Creating a competition
The rumors floating around Tuesday that Deerfield Beach, Fla., quarterback Denard Robinson might ditch Michigan and sign with Florida couldn't have sat well in Ann Arbor. Wolverines coach Rich Rodriguez had planned to sign two dual-threat quarterbacks with the hope that a true competition between Robinson and fellow freshman Tate Forcier would help coaches find the quarterback of the future for their spread offense.
So when Robinson kept his word and signed with Michigan, Rodriguez likely breathed easier. Now, the two freshmen -- both of whom fit the offense -- can challenge each other and veterans Steven Threet and Nick Sheridan -- neither of whom possess ideal skill sets for the offense. "Obviously at quarterback, we need to create some competition," Rodriguez said Wednesday. "With Tate and Denard (Robinson) coming in, competing against Steve (Threet) and Nick (Sheridan) and the rest of the guys, we're going to have quality competition at quarterback."
Another one picks the Ivy League
Last year, we told you the story of Jonathan Meyers, who turned down scholarship offers from Florida, Michigan, Oklahoma and others to attend Princeton. This year, another player followed a similar path.

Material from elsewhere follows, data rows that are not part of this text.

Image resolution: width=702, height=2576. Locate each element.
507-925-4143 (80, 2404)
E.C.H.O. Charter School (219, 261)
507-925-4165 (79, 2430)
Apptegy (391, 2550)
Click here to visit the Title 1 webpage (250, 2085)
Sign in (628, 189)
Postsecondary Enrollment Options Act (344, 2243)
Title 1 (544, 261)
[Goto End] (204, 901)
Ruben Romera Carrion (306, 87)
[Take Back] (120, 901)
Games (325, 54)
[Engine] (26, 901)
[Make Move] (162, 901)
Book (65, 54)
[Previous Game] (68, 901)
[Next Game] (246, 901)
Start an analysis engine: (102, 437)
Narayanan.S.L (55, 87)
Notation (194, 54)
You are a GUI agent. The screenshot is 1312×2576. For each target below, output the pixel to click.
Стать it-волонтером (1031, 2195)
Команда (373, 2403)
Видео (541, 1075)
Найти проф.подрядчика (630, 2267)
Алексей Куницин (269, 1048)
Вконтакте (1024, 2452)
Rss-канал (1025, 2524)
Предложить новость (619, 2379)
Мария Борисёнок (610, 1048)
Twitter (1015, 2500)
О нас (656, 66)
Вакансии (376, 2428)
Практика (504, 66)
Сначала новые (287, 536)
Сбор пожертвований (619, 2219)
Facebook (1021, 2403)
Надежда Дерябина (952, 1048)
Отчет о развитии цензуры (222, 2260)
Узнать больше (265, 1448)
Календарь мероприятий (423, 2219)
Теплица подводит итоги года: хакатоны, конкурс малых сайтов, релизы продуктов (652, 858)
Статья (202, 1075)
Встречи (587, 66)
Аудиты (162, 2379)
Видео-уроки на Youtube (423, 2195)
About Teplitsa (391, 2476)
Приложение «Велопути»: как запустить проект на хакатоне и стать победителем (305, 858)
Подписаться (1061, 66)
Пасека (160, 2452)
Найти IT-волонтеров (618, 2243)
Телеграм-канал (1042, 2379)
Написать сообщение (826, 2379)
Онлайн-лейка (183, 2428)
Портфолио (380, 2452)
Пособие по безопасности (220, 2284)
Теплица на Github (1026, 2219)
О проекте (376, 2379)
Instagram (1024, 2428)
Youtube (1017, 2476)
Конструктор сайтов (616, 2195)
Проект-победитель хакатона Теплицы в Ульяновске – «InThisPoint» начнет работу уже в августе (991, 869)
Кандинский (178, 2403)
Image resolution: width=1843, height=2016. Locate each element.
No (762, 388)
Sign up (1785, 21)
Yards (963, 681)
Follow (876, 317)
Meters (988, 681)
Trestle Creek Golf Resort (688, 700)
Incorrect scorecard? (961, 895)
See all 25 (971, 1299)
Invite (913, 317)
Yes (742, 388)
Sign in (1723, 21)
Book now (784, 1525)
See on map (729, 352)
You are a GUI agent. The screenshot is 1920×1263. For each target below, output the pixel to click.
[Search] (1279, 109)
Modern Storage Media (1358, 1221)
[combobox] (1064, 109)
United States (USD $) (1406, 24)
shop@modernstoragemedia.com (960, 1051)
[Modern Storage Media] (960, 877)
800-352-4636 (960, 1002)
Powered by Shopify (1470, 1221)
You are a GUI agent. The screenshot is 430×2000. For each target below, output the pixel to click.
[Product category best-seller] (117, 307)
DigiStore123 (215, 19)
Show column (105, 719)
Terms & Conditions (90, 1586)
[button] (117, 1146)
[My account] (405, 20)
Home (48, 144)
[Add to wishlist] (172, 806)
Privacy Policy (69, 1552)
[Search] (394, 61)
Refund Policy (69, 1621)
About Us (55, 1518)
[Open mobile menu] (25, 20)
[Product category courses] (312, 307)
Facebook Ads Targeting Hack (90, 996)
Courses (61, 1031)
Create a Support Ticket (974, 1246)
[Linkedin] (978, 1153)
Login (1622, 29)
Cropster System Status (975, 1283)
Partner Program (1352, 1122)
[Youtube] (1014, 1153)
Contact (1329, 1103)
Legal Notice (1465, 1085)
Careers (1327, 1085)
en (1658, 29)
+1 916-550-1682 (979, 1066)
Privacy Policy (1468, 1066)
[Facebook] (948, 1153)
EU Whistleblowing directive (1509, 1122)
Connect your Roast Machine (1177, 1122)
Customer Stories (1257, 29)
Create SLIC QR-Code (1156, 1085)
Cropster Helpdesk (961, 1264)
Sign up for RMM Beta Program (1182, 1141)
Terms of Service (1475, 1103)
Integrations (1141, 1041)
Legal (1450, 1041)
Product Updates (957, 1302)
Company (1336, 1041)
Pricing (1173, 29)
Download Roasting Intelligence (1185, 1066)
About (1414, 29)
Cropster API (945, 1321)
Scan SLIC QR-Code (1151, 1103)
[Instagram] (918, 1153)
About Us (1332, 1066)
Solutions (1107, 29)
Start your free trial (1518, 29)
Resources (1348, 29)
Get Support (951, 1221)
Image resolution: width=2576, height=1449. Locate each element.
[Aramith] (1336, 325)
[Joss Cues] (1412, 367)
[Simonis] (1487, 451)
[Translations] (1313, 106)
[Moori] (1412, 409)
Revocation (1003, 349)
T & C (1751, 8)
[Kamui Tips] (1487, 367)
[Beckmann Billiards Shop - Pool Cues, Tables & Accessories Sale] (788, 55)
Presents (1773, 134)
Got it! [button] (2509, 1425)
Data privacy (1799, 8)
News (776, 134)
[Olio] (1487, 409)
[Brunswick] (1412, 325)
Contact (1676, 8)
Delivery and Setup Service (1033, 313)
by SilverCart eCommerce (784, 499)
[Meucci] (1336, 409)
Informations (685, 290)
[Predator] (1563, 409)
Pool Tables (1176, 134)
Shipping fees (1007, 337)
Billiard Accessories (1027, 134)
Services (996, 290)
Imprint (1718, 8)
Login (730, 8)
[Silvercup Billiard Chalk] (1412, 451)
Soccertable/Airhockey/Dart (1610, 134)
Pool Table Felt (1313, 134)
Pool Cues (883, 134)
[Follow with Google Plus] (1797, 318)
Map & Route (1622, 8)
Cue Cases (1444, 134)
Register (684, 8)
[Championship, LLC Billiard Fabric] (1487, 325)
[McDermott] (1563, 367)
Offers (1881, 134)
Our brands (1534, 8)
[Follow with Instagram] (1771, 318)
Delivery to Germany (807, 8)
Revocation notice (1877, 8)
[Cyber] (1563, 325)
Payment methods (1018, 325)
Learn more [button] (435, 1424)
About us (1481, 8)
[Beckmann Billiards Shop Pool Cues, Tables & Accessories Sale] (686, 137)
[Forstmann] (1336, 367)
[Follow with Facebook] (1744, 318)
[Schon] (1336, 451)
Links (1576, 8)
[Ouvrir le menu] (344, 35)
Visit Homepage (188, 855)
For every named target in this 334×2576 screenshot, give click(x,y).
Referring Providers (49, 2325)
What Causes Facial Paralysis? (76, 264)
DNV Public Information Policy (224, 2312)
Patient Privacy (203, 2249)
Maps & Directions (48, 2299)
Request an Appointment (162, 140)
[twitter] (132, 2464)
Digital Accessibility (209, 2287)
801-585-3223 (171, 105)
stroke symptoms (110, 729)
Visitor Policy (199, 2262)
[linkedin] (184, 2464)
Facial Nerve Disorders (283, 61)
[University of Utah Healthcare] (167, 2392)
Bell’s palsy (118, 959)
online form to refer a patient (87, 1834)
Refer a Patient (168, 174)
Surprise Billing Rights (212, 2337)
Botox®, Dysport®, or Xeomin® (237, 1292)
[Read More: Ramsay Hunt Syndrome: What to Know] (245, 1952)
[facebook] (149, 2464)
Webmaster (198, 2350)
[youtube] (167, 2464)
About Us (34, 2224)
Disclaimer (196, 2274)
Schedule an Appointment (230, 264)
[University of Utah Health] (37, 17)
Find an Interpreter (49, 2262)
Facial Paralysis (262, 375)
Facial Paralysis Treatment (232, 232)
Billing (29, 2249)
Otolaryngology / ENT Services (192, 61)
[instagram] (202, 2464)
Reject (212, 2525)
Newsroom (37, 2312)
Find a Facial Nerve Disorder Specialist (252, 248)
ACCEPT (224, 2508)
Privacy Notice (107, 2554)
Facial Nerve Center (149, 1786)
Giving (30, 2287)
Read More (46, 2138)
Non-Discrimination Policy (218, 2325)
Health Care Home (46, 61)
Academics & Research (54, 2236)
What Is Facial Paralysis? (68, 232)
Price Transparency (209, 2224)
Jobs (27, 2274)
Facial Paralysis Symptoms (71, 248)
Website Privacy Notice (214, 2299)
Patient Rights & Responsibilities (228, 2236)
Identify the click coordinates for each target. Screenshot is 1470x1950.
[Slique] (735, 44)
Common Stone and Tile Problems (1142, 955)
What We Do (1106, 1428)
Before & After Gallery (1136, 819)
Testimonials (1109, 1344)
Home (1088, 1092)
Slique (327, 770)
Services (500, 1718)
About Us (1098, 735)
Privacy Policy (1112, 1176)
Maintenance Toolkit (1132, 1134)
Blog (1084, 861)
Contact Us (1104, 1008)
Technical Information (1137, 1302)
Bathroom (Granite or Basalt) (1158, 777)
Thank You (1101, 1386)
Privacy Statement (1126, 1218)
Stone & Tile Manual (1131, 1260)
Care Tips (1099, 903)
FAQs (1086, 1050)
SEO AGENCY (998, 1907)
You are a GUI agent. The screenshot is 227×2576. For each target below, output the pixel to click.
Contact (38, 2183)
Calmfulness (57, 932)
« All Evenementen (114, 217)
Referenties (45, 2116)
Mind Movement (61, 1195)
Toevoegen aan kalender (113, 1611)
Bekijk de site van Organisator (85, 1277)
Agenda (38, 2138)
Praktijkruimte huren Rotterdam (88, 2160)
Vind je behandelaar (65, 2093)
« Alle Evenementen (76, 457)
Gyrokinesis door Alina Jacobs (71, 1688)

Princeton, N.J., linebacker Brian Leffler chose Yale in spite of scholarship offers from Stanford, Syracuse, West Virginia and others. Ivy League schools do not offer athletic scholarships. "I know a lot of people will scratch their head, but I'm not the average high school recruit," Leffler told Rivals.com. "It feels great to have a decision and I couldn't be more excited."